= Coal Measures Group =

The Coal Measures Group is a lithostratigraphical term coined to refer to the coal-bearing succession of rock strata which occur in the United Kingdom within the Westphalian Stage of the Carboniferous Period. The succession was previously referred to as the 'Productive Coal Measures'. Other than in Northern Ireland the term is now obsolete in formal use and is replaced by the Pennine Coal Measures Group, Scottish Coal Measures Group and the South Wales Coal Measures Group for the three distinct depositional provinces of the British mainland.

==Pennine Coal Measures Group==

Within the Pennine Basin the Pennine Coal Measures Group is preceded (underlain) by the Millstone Grit Group which is of Namurian age. It is succeeded (overlain) by the Warwickshire Group which comprises a largely non-productive sequence of red beds. It comprises the:
- Pennine Upper Coal Measures Formation
- Pennine Middle Coal Measures Formation
- Pennine Lower Coal Measures Formation

The 'Pennine Basin' includes all of the coalfields of northern England and the English Midlands together with the Canonbie Coalfield of southern Scotland and the coalfields of northeast Wales and Anglesey.

==Scottish Coal Measures Group==

A similar scheme operates in the Midland Valley Basin of Scotland. These formations lie above the Namurian-age Clackmannan Group and below an unconformity.

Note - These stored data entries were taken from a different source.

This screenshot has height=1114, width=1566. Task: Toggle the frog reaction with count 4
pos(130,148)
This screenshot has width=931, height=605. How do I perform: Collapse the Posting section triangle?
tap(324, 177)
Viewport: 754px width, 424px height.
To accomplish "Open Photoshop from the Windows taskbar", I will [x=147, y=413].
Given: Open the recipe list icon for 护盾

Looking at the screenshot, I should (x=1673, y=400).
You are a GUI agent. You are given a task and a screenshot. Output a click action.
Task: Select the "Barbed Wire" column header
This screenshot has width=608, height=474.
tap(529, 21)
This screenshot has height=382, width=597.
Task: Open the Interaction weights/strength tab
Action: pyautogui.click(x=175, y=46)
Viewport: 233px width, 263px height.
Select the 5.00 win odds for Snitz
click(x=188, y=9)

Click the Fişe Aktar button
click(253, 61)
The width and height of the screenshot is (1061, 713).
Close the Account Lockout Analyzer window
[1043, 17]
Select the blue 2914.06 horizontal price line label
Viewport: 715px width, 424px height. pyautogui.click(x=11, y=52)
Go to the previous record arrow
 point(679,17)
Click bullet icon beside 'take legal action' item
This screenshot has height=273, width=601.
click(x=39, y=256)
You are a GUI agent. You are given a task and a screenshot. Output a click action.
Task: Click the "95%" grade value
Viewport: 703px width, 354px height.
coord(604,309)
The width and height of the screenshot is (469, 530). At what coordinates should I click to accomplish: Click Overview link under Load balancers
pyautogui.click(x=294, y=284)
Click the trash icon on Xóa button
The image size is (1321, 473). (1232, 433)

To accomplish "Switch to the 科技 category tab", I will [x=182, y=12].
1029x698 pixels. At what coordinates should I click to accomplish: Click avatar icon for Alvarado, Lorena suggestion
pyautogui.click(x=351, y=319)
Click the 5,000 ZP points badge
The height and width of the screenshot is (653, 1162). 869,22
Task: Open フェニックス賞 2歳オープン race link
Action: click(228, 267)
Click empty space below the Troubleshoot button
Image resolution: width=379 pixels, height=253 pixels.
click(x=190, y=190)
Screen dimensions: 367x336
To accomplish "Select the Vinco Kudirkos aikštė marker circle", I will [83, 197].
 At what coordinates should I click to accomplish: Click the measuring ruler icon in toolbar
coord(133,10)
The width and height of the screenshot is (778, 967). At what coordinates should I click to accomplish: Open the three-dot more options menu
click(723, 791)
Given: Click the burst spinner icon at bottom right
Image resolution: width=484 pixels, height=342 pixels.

- Scottish Upper Coal Measures Formation
- Scottish Middle Coal Measures Formation
- Scottish Lower Coal Measures Formation

==South Wales Coal Measures Group==

In those coalfields to the south of the former Wales-Brabant High i.e. the South Wales, Bristol, Somerset, Forest of Dean and concealed Oxfordshire and Kent coalfields, the corresponding group is the South Wales Coal Measures Group. It comprises the:
- South Wales Upper Coal Measures Formation
- South Wales Middle Coal Measures Formation
- South Wales Lower Coal Measures Formation
In South Wales, the larger part of what had been the Upper Coal Measures now forms the Pennant Sandstone Formation in the overlying Warwickshire Group. The South Wales Coal Measures Group is preceded (underlain) by the Marros Group.